(Collected data entries)
§

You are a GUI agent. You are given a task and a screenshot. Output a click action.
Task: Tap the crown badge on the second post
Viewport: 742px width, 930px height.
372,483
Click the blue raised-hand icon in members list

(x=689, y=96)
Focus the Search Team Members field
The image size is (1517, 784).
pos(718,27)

§

▶ GOAL OF THE EXERCISE
Print all entries again, exactly.

▶ EXERCISE SOLUTION
You are a GUI agent. You are given a task and a screenshot. Output a click action.
Task: Tap the crown badge on the second post
Viewport: 742px width, 930px height.
372,483
Click the blue raised-hand icon in members list

(x=689, y=96)
Focus the Search Team Members field
The image size is (1517, 784).
pos(718,27)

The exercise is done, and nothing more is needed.